BRCA2 6174delT — Ashkenazi founder variant
A BRCA2 6174delT variant has been detected.
You have a specific BRCA2 gene change that's well known for raising breast, ovarian, pancreatic, and prostate cancer risk.
A BRCA2 pathogenic variant associated with substantially elevated lifetime risks of breast (~69%), ovarian (~17%), pancreatic, and prostate cancers. Clinical confirmation and genetic counselling are essential.
If you were assigned female at birth, your lifetime risk is around 69% for breast cancer and 17% for ovarian cancer. Risks for pancreatic and prostate cancer are also raised, and male breast cancer risk is higher than average. Confirm the result with a clinical lab and speak to a genetic counsellor before acting on it.
What this means
6174delT is the most common Ashkenazi Jewish founder variant in BRCA2. Like other BRCA2 pathogenic variants it impairs DNA repair, particularly homologous recombination. Cancer risks are slightly different from BRCA1 (lower ovarian cancer risk, similar breast cancer risk, higher male breast cancer risk). PARP inhibitors are particularly effective in BRCA2-mutated cancers — relevant to know if a diagnosis is ever made.
This is the most common BRCA2 change in people of Ashkenazi Jewish ancestry. BRCA2 normally helps cells repair broken DNA, and a damaged copy raises lifetime cancer risk. The pattern is a little different from BRCA1: ovarian cancer risk is lower, breast cancer risk is similar, and male breast and prostate cancer risk are higher. There's also a useful treatment angle — a class of drugs called PARP inhibitors works particularly well against BRCA2-related cancers, which is worth knowing if a diagnosis is ever made.
Caveats
- Confirm with a clinical-grade laboratory before acting.
- A negative chip result does not rule out other BRCA1/BRCA2 variants.
- Male carriers should be aware of increased male breast and prostate cancer risk.
- Genetic counselling is strongly recommended.

* [Dataset records]:
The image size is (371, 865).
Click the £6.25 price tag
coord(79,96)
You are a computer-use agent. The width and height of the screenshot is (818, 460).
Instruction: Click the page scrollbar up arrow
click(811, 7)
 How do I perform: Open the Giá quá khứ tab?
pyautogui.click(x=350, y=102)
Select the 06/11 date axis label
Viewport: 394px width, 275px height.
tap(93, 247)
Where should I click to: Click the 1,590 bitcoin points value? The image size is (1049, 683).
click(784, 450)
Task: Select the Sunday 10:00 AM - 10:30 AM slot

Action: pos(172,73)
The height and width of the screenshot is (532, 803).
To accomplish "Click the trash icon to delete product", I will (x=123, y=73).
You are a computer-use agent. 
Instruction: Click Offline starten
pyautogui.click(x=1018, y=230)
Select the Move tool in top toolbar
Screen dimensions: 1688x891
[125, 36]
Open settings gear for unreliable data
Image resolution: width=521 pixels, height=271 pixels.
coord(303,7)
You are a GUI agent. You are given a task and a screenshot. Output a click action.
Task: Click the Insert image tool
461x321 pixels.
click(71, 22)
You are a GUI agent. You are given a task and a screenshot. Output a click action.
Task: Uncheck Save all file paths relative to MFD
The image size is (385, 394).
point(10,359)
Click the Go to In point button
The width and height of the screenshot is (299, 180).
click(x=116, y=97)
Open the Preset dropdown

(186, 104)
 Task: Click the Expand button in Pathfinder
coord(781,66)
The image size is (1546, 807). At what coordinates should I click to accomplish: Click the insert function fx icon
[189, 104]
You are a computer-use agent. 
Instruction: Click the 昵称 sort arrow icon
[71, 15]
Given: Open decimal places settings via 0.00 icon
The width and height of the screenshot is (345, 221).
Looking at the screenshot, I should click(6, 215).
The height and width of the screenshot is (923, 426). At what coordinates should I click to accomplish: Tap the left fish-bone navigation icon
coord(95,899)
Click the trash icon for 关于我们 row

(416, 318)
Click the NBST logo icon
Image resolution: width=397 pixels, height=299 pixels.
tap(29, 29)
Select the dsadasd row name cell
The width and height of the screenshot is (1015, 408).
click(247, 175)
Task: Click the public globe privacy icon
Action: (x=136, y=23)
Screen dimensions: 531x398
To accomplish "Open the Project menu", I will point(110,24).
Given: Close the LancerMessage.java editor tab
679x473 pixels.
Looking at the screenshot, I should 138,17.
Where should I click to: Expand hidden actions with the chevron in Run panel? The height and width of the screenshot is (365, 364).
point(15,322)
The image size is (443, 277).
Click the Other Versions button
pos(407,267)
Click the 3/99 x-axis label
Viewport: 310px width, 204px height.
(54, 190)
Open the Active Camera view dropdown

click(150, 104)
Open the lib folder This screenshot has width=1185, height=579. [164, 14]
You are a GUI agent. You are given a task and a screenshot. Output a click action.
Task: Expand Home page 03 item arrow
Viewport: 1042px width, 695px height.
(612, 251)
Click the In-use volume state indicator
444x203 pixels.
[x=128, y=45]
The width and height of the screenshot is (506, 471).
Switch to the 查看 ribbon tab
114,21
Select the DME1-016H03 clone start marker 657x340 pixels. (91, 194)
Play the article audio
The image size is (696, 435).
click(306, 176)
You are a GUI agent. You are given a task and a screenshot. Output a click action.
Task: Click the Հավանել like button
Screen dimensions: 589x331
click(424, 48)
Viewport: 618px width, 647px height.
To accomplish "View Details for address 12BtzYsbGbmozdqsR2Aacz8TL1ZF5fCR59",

* [What you are asked to do]: From the BRCA2 6174delT page, copy out the stretch from "If you were" through "know if a diagnosis is ever made.".

* [Answer to this problem]:
If you were assigned female at birth, your lifetime risk is around 69% for breast cancer and 17% for ovarian cancer. Risks for pancreatic and prostate cancer are also raised, and male breast cancer risk is higher than average. Confirm the result with a clinical lab and speak to a genetic counsellor before acting on it.
What this means
6174delT is the most common Ashkenazi Jewish founder variant in BRCA2. Like other BRCA2 pathogenic variants it impairs DNA repair, particularly homologous recombination. Cancer risks are slightly different from BRCA1 (lower ovarian cancer risk, similar breast cancer risk, higher male breast cancer risk). PARP inhibitors are particularly effective in BRCA2-mutated cancers — relevant to know if a diagnosis is ever made.